Work instruction:
In the data below, find each line that contains the word "name" and copy it.

Stored data entries:
-- Opening Marker --
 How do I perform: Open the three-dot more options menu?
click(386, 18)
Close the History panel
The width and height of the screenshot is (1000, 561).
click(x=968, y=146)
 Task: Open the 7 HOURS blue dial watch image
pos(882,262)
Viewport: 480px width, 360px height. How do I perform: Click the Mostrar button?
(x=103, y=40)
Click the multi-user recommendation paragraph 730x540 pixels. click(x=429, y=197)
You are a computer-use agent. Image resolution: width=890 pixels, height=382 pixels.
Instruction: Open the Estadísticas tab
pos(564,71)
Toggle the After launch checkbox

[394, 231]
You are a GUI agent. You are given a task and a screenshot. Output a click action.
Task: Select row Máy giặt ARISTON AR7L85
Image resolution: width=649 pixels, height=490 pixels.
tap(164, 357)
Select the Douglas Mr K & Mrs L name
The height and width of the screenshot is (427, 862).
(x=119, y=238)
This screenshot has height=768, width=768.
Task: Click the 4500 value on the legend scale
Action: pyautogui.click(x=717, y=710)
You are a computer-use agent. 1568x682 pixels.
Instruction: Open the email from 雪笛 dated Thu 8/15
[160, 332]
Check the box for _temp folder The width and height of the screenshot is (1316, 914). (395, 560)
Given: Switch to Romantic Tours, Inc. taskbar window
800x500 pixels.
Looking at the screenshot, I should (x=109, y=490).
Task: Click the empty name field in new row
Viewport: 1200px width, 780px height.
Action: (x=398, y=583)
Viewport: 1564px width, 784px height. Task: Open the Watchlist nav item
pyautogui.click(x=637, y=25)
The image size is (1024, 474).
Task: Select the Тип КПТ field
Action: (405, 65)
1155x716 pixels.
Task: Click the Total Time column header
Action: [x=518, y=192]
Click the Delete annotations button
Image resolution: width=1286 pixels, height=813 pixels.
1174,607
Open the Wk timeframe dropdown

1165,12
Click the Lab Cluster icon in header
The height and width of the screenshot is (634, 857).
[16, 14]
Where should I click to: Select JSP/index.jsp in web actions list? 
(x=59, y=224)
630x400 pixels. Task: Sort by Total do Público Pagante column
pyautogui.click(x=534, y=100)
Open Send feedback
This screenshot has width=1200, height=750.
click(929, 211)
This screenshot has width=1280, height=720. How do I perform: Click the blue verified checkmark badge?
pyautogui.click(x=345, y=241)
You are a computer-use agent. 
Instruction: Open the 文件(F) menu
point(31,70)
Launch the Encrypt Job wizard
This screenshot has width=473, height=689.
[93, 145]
-- Closing Marker --
Expected output:
Select the Douglas Mr K & Mrs L name
Task: Click the empty name field in new row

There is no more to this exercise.